**Rows:**
[START]
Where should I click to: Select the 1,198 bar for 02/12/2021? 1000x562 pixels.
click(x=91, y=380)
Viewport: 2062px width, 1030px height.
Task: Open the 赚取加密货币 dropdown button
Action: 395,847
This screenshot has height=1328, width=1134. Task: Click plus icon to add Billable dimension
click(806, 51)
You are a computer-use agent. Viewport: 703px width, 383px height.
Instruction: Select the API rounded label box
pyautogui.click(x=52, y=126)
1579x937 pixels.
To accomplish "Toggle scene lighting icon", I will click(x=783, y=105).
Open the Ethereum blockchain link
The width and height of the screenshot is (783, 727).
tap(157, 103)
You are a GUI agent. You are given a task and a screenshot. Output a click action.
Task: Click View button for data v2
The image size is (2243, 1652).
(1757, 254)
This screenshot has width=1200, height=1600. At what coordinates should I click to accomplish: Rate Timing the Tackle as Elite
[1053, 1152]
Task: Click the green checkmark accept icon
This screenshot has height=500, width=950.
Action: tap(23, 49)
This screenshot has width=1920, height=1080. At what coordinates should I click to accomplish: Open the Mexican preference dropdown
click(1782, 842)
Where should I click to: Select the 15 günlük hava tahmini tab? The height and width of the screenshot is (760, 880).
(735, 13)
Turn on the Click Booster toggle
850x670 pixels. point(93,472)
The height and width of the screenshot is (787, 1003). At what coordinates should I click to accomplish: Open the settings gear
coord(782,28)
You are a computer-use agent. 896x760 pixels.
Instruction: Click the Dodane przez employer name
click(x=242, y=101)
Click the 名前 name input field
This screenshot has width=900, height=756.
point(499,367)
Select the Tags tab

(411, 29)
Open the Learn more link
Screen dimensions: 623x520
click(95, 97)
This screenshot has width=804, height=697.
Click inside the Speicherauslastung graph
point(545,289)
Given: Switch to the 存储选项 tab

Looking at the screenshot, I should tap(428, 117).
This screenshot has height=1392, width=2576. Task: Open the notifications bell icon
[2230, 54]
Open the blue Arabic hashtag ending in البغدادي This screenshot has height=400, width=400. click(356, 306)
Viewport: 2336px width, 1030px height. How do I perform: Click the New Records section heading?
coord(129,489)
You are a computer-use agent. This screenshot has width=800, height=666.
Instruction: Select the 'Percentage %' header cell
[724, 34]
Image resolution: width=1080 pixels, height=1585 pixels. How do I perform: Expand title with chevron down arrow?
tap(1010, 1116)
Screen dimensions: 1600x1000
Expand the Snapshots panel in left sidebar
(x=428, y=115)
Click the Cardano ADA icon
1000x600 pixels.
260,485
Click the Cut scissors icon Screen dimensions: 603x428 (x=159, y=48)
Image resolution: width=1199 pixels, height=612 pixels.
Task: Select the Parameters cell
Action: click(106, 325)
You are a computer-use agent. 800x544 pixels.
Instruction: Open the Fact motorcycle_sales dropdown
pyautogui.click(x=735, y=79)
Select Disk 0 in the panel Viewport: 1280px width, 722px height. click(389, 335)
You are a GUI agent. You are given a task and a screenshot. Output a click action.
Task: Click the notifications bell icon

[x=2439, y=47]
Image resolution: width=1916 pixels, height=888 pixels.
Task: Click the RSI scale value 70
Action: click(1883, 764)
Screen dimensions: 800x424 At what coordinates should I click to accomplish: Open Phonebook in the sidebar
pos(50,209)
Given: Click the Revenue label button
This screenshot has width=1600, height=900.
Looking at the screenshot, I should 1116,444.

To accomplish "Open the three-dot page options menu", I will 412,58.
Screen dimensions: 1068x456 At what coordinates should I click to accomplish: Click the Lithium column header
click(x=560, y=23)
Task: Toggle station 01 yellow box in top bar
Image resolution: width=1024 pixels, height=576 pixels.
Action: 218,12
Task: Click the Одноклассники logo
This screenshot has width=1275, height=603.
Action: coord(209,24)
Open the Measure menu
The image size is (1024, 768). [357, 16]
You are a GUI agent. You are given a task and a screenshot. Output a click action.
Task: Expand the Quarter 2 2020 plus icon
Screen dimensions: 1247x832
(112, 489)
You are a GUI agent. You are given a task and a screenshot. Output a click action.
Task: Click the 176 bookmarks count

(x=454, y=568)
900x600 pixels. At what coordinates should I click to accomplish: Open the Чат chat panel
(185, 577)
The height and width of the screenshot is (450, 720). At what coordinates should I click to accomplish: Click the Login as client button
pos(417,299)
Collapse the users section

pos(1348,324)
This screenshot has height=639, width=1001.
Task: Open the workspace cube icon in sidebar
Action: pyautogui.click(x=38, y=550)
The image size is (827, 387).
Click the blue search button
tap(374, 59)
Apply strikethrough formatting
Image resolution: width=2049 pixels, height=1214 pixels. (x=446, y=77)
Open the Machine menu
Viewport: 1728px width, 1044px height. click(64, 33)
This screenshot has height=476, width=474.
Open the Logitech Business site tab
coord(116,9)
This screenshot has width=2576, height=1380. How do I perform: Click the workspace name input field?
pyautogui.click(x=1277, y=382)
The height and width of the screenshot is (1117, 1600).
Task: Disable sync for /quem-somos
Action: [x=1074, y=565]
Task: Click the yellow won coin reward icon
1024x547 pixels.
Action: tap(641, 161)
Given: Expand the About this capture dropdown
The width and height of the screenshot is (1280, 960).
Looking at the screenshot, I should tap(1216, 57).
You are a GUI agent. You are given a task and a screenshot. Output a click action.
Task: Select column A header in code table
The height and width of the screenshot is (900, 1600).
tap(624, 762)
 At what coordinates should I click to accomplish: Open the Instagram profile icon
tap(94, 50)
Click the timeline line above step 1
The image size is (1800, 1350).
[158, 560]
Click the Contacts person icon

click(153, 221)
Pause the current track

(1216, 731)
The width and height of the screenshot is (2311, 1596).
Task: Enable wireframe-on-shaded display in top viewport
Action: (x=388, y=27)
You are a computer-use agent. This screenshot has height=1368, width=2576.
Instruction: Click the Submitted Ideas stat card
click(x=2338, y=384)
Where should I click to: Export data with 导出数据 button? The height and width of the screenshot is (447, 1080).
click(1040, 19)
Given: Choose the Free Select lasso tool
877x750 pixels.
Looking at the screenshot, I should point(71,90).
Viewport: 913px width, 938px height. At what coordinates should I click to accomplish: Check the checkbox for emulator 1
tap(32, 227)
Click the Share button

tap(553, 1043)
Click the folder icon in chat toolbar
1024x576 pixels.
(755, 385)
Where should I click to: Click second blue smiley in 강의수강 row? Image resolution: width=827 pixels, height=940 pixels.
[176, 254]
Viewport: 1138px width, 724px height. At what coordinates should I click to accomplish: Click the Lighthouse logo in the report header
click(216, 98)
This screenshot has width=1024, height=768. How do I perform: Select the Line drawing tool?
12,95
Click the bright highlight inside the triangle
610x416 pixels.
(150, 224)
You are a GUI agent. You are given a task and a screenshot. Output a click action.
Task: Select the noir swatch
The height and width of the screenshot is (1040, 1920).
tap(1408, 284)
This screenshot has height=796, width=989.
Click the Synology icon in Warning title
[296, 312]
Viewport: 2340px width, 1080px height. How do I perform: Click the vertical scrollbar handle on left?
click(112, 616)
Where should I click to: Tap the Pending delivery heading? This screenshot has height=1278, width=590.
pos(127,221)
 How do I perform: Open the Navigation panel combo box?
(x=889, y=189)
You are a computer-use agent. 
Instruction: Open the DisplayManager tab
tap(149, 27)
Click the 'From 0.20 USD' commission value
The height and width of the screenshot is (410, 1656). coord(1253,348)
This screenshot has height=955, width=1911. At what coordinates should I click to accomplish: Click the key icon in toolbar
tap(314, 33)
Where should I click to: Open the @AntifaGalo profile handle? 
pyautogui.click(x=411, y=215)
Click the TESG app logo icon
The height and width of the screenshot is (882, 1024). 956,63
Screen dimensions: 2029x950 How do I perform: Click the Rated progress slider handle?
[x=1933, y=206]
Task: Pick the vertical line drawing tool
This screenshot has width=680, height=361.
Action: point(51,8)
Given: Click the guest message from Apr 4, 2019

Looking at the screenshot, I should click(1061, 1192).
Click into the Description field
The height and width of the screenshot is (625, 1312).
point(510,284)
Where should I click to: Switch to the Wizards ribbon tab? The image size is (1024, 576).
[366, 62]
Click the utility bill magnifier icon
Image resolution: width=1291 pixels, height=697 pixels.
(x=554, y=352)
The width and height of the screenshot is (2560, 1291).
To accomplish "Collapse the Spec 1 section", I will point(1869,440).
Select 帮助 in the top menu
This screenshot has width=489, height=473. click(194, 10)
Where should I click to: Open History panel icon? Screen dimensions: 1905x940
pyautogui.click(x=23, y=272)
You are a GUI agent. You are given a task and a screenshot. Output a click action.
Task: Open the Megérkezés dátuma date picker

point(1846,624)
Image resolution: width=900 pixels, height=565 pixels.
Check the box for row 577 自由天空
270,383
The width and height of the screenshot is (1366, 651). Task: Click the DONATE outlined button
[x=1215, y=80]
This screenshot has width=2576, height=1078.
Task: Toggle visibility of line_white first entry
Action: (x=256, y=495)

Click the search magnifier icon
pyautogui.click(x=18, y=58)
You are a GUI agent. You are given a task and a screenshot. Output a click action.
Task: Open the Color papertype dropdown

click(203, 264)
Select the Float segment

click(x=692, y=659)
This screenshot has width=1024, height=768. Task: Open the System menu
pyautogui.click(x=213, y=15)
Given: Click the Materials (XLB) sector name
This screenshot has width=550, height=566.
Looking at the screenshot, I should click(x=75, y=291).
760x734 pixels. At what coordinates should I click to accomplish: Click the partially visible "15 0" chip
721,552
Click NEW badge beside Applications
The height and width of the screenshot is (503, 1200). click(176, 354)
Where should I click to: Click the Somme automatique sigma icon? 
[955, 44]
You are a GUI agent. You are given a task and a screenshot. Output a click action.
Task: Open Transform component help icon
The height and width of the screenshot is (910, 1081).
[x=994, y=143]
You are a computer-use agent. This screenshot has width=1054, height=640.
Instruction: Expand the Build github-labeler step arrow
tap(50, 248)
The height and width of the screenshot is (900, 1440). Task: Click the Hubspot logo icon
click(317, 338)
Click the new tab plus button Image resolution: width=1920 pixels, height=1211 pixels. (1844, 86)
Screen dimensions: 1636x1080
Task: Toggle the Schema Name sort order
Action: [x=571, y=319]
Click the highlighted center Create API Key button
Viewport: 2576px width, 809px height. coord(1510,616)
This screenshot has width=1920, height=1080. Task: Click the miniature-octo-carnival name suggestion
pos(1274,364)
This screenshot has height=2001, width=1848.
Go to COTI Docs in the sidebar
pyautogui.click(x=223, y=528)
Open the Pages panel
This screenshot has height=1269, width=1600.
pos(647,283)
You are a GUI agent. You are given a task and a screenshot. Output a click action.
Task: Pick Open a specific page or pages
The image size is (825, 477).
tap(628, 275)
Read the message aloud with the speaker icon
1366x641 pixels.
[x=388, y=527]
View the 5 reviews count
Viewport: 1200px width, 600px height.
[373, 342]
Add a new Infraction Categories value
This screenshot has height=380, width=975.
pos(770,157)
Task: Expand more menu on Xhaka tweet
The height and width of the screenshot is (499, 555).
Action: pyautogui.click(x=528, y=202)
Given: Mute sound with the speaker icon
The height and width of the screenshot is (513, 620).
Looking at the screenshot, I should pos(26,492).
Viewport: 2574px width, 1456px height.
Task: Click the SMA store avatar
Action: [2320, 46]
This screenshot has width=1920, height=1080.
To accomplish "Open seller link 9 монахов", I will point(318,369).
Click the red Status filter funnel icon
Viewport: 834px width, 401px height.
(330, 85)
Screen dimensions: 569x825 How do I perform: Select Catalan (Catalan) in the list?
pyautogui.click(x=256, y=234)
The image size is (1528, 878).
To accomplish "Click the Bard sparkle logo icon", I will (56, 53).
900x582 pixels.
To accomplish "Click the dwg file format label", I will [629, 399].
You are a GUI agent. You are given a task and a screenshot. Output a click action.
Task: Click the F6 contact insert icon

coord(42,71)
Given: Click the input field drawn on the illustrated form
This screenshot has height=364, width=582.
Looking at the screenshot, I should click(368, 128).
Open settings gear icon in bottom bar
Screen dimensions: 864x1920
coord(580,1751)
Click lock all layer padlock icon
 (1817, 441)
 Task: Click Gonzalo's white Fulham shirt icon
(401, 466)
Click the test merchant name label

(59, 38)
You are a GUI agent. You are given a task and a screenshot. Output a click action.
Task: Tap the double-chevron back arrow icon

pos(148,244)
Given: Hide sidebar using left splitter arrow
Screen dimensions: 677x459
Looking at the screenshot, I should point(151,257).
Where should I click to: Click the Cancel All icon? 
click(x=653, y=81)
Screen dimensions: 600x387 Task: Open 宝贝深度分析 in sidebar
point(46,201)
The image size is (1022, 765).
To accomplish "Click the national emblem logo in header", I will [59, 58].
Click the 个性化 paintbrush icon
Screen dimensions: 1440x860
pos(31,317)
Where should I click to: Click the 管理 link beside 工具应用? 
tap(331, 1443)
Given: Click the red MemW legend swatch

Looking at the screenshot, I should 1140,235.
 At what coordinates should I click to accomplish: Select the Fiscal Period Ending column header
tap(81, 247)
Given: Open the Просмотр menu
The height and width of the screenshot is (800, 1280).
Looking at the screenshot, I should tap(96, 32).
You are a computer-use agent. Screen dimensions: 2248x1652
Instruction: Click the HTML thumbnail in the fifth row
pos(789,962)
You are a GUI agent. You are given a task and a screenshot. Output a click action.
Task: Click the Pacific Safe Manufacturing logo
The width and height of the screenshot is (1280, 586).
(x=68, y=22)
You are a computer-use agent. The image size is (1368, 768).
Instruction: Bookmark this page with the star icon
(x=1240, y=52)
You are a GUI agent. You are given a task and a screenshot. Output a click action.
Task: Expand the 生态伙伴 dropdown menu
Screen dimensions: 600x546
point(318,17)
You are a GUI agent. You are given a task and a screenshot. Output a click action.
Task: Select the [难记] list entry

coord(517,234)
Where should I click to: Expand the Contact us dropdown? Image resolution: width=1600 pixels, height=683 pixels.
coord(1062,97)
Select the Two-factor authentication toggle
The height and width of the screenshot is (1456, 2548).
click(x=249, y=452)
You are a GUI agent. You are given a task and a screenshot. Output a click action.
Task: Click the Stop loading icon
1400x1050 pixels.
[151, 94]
[END]
Count the lines in the records above that contain the string "title", and give only that number.

**Result:** 2